"The government is stupid. Nobody with any brains is in that operation. They only make 30 grand, if that."
So declared 1980s insider-trading scandal figure Dennis Levine of Drexel Burnham Lambert, as famously recounted in James B. Stewart's 1991 book, Den of Thieves.
Although Levine landed in prison, his belief that modestly paid officials can't effectively regulate handsomely paid bankers is gaining currency as the world grapples with financial crisis sparked by abuses that slipped past both governmental and in-house overseers.
The numbers have changed, of course. Today's salaries for Assistant United States Attorneys, who prosecuted Levine and his ilk, range from $65,094 to $112,974 plus an additional amount depending on location. Meanwhile, bankers' pay rocketed in the intervening decades - to the point where vice presidents and even associate-level dealmakers dwarf the SEC chair's $162,000 total compensation and the Treasury Secretary's $191,300. In-house watchdogs within banks' compliance and operations departments likewise earn just a fraction of the compensation of those they oversee.
'Regulators Did Not Have the Human Capital to Keep Up'
NYU's Thomas Philippon believes yawning pay gaps between bankers and government regulators contributed to not only the present crisis, but the Depression-era market meltdown as well. A December 2008 paper by Phillipon, an assistant professor of finance, and co-author Ariell Reshef of University of Virginia, concludes: "In retrospect, it is clear that regulators did not have the human capital to keep up with the financial industry, and to understand it well enough to be able to exert effective regulation. Given the wage premia that we document, it was impossible for regulators to attract and retain highly-skilled financial workers, because they could not compete with private sector wages. Our approach therefore provides an explanation for regulatory failures."

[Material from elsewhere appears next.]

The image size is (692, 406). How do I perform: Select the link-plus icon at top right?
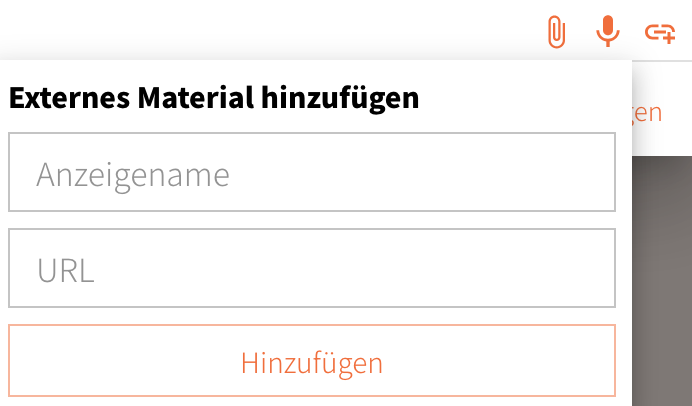point(659,32)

In a footnote they add: "Of course, regulators will be able to hire cheap skilled labor in 2009, just as they were able to in the 1930s."
Pay Bounties For Enforcement?
Singapore's government has another idea: pay regulators better. "You must have as good people working in the government in the regulatory authorities as those that are working in the private sector," said Tony Tan Keng Yam, deputy chairman and executive director of the Government of Singapore Investment Corp., quoted in the New York Times from the recent World Economic Forum in Davos, Switzerland.

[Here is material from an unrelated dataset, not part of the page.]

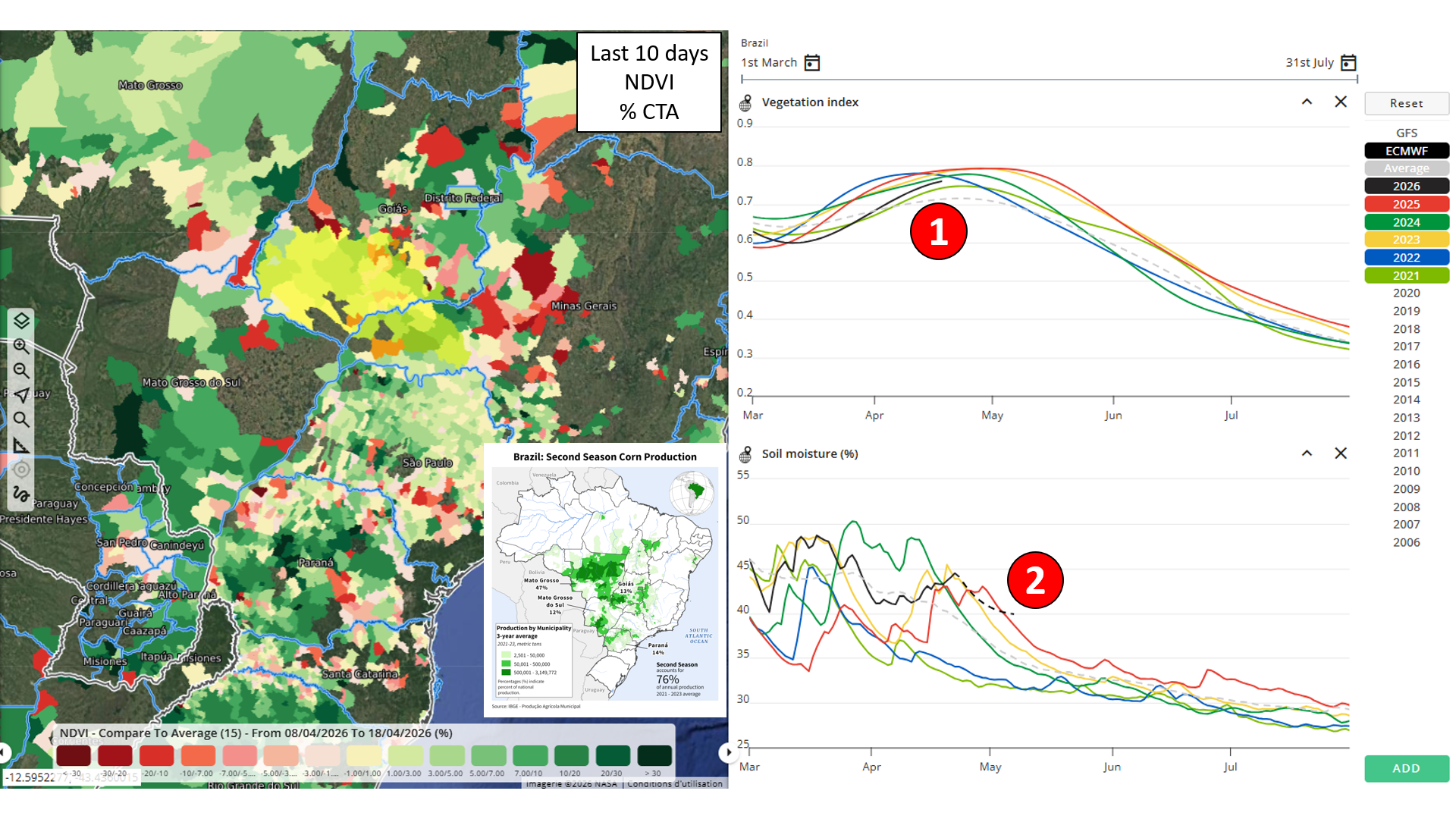Open the map layers tool

pos(21,321)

To accomplish that, he said, "We pay our politicians and our government servants very well. We lock remuneration to the market." Some high-ranking Singapore regulators "make seven-figure salaries," notes the Times.

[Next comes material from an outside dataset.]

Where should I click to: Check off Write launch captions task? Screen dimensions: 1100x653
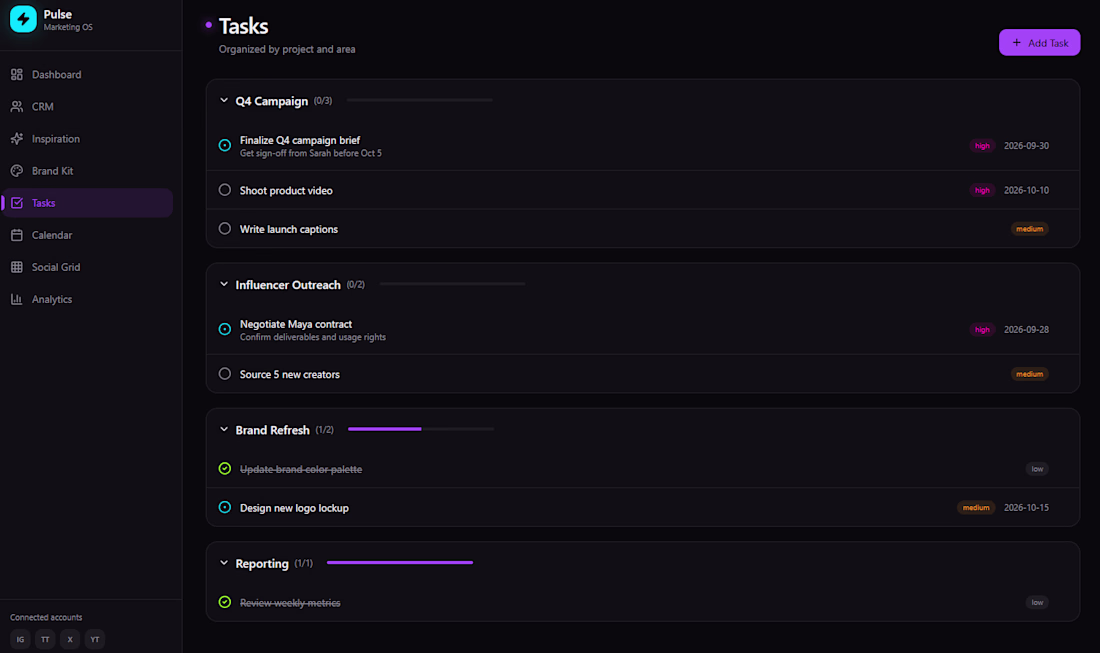coord(224,229)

The Times story floats the idea of paying individual regulators a bonus-like "bounty" - a portion of the fines the government collects for frauds they detect. The concept drew mixed reaction from industry and government leaders at Davos, according to Times columnist Andrew Ross Sorkin.
There's no denying regulators have gained power at bankers' expense as the world struggles to contain this financial crisis and pre-empt the next one. But power doesn't pay the mortgage. So, how about some money for the watchdogs?